I'm Bursting Out of My Skin!!

Why you ask? It has been a month since I decided to join the boxing/kickboxing gym. Well, Tuesday I made a decision to rev up my workout and add more cardio and strength training, I asked the lady who co-owns the gym if she would work out with me on weekends ans she said yes. I am so pumped about this! Its crazy because I’ve never in my life been excited about any kind of workout except walking (which I love to do) but even that never had me this excited, especially one that I know is going to have me in major pain and feeling like I am going to die…lol. But I’ve really reached a new place in my life, a place I’ve wanted to be for a long time. I, at some point want to become a health fanatic. I know that sounds crazy but for me it’s the best way to get out of my unhealthy habits. I remember when I challenged myself February 2007 to not eat beef anymore. Beef was always my fav food, so not eating it was a challenge. Now it’s been almost five years beef free. Taking pork out of my diet wasn’t that hard at all, there were too many alternatives to my fav pork foods like; beef bacon and turkey pepperoni. I still can’t believe it has been almost seven years though…crazy!

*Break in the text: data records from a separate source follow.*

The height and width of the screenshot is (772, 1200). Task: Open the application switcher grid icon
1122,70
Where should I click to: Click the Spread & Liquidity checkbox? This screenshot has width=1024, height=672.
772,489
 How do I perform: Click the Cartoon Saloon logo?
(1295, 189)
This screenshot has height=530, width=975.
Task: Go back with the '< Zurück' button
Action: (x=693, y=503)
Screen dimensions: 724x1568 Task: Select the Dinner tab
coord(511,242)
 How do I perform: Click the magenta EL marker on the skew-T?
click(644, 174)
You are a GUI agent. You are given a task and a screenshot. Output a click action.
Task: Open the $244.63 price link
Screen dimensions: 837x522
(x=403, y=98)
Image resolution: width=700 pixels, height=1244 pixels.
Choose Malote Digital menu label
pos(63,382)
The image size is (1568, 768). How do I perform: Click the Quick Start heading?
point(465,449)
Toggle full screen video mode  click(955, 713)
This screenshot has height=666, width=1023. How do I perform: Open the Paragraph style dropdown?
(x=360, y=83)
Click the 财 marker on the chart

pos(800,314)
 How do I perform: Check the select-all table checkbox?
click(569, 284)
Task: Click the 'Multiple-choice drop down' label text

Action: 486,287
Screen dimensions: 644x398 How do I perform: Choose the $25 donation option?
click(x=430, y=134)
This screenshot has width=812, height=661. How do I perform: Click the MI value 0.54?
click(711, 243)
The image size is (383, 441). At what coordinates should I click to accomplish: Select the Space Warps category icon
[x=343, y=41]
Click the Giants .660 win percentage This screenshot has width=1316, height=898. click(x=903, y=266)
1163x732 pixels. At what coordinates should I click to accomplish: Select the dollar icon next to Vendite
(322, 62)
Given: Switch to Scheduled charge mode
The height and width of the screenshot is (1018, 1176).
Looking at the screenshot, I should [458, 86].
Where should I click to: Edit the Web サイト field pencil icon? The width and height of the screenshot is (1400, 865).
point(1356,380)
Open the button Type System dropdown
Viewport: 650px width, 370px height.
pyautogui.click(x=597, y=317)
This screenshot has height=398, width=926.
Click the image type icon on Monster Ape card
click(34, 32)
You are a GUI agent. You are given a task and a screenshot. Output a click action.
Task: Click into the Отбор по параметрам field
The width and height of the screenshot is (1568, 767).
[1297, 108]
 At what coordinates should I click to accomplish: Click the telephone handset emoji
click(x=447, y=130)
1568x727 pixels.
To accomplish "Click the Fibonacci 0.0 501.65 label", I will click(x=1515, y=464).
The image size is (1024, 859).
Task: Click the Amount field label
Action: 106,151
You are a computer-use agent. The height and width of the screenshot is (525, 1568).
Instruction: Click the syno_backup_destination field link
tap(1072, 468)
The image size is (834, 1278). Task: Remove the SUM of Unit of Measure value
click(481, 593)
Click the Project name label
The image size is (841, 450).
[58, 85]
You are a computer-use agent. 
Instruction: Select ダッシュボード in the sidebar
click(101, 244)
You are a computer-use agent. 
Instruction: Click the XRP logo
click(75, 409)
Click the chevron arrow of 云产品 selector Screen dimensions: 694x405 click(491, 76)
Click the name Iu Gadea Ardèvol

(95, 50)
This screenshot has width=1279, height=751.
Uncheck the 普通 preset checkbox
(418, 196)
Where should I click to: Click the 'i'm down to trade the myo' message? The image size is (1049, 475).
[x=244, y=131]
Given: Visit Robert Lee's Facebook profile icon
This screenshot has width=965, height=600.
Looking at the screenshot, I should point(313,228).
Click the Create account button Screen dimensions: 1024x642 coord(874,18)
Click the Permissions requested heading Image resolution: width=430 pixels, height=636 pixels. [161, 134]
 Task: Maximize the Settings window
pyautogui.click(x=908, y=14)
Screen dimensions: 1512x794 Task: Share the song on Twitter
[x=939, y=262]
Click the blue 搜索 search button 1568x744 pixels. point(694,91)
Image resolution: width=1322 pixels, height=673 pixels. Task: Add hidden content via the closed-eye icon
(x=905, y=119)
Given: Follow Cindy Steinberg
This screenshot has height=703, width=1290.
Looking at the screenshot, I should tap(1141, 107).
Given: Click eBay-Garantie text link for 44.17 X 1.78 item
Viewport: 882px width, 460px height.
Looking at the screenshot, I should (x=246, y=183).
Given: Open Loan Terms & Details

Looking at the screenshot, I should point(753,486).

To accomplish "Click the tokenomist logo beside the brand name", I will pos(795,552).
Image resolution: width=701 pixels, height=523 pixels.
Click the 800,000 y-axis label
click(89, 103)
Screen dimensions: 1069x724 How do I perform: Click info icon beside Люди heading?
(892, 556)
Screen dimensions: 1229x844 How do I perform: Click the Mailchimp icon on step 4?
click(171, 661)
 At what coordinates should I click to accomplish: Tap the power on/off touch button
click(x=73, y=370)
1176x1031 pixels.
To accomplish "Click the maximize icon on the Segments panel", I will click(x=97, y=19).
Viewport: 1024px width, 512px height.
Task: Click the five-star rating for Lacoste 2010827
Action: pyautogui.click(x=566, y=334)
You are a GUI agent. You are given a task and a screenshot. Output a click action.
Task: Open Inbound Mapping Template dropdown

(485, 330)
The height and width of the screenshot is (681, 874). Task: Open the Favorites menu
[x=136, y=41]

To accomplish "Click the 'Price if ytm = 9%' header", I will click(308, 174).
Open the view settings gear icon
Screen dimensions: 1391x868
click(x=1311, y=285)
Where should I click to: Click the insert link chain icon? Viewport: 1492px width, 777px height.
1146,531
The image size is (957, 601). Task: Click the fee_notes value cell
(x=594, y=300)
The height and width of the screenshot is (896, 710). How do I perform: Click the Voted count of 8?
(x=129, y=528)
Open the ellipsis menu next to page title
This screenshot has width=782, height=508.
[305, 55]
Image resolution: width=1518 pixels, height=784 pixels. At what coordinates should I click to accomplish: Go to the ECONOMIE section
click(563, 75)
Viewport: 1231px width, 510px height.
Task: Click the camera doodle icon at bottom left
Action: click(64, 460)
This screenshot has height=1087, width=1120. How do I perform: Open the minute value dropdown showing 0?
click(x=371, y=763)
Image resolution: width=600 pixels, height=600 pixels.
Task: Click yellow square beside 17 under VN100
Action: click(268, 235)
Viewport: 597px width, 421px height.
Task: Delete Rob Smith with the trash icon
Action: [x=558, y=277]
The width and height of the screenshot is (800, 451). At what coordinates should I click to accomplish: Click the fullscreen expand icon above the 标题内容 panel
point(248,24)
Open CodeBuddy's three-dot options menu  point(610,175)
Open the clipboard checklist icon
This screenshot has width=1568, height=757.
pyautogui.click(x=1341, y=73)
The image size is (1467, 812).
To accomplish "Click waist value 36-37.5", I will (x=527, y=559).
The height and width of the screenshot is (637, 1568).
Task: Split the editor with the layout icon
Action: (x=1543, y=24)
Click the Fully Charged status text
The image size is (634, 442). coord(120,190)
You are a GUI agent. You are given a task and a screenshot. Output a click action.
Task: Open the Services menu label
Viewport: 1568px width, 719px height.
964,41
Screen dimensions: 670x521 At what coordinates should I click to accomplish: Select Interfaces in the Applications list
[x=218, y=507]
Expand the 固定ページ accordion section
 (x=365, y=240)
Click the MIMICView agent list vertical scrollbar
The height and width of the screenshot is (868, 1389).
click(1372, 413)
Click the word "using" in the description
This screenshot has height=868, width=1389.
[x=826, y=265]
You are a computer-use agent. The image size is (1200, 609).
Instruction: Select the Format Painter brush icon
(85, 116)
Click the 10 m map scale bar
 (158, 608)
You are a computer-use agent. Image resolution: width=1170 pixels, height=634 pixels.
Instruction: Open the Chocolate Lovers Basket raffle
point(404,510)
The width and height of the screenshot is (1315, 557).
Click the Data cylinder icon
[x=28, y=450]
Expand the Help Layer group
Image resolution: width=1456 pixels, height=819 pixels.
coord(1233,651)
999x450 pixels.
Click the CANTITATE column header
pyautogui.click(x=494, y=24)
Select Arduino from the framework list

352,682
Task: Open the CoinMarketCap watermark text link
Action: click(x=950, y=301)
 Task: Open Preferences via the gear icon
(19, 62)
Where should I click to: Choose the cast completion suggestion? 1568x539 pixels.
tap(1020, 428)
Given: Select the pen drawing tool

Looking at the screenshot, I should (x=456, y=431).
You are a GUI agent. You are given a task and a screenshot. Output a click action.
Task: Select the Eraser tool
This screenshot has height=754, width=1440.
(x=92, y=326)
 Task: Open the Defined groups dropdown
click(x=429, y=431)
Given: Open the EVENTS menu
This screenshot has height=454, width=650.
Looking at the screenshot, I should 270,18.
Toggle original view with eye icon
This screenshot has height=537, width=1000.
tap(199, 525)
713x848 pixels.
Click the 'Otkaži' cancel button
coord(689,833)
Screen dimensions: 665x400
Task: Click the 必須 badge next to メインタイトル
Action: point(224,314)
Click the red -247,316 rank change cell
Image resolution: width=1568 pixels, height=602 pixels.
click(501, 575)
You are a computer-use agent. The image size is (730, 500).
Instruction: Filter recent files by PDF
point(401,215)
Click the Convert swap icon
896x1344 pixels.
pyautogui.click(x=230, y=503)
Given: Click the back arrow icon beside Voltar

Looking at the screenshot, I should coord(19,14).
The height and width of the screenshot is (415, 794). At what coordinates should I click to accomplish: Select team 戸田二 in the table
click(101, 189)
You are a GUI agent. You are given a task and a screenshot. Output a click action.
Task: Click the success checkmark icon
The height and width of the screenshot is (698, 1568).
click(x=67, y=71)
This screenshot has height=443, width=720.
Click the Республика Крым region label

I succeed at every challenge put before me and this one will be no different, even if it takes more than one try. So this is my new challenge for a lifetime change. Some may wonder why I am being so extreme by trying to make sugar my enemy but as I mentioned before I had gestational diabetes while pregnant with my son, well most women that develop gestational diabetes develop type II diabetes later on in life. That isn’t a disease I want to have. If I can take control of my life now I can prevent it being controlled by insulin and needles later. I hated pricking my fingers five times a day. I’m so happy I was able to keep my sugar low enough to not be put on insulin. That would have made it that much worse for me.
So my plan is to stay healthy enough to never have to worry about getting diabetes. My grandmother developed diabetes a few years before she died. She was a thin woman so that shows you do not have to be fat in order to get diabetes, so me being thin isn’t going to be good enough. I was thin more than half my life, a little too thin and wasn’t happy. I like having a little something something but not too much something if you get my drift. OK enough rambling. As always I will keep you up to date on my progress. We start next weekend!